**Exercise details**:
For this task, retype the records below exactly.

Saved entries
----------------------------------------
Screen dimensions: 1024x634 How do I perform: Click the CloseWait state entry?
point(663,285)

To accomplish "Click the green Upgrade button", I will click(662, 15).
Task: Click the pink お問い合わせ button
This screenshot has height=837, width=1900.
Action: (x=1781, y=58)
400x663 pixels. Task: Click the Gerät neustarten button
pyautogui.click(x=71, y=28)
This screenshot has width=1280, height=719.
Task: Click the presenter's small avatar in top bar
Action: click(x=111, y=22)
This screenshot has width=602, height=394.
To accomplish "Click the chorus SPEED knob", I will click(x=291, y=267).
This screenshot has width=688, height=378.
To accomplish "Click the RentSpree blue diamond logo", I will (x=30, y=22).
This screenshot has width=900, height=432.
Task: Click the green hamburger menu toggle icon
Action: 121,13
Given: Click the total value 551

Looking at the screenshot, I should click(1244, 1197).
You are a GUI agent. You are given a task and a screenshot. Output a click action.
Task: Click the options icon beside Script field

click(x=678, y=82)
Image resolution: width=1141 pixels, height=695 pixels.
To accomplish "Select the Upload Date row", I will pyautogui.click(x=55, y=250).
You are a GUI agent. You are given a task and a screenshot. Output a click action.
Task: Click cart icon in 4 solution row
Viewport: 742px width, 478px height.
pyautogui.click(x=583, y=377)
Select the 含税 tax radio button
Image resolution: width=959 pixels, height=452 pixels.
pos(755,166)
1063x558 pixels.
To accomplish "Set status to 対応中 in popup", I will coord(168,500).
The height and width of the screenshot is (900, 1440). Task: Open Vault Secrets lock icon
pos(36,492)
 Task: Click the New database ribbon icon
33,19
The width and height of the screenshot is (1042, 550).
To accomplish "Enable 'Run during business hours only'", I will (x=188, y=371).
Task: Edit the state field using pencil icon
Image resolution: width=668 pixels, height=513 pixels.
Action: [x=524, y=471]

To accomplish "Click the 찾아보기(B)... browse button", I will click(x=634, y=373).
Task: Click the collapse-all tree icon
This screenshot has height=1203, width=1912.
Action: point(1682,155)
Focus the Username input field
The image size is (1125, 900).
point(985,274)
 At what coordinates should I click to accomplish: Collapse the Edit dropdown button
----------------------------------------
**Response**:
Screen dimensions: 1024x634 How do I perform: Click the CloseWait state entry?
point(663,285)

To accomplish "Click the green Upgrade button", I will click(662, 15).
Task: Click the pink お問い合わせ button
This screenshot has height=837, width=1900.
Action: (x=1781, y=58)
400x663 pixels. Task: Click the Gerät neustarten button
pyautogui.click(x=71, y=28)
This screenshot has width=1280, height=719.
Task: Click the presenter's small avatar in top bar
Action: click(x=111, y=22)
This screenshot has width=602, height=394.
To accomplish "Click the chorus SPEED knob", I will click(x=291, y=267).
This screenshot has width=688, height=378.
To accomplish "Click the RentSpree blue diamond logo", I will (x=30, y=22).
This screenshot has width=900, height=432.
Task: Click the green hamburger menu toggle icon
Action: 121,13
Given: Click the total value 551

Looking at the screenshot, I should click(1244, 1197).
You are a GUI agent. You are given a task and a screenshot. Output a click action.
Task: Click the options icon beside Script field

click(x=678, y=82)
Image resolution: width=1141 pixels, height=695 pixels.
To accomplish "Select the Upload Date row", I will pyautogui.click(x=55, y=250).
You are a GUI agent. You are given a task and a screenshot. Output a click action.
Task: Click cart icon in 4 solution row
Viewport: 742px width, 478px height.
pyautogui.click(x=583, y=377)
Select the 含税 tax radio button
Image resolution: width=959 pixels, height=452 pixels.
pos(755,166)
1063x558 pixels.
To accomplish "Set status to 対応中 in popup", I will coord(168,500).
The height and width of the screenshot is (900, 1440). Task: Open Vault Secrets lock icon
pos(36,492)
 Task: Click the New database ribbon icon
33,19
The width and height of the screenshot is (1042, 550).
To accomplish "Enable 'Run during business hours only'", I will (x=188, y=371).
Task: Edit the state field using pencil icon
Image resolution: width=668 pixels, height=513 pixels.
Action: [x=524, y=471]

To accomplish "Click the 찾아보기(B)... browse button", I will click(x=634, y=373).
Task: Click the collapse-all tree icon
This screenshot has height=1203, width=1912.
Action: point(1682,155)
Focus the Username input field
The image size is (1125, 900).
point(985,274)
 At what coordinates should I click to accomplish: Collapse the Edit dropdown button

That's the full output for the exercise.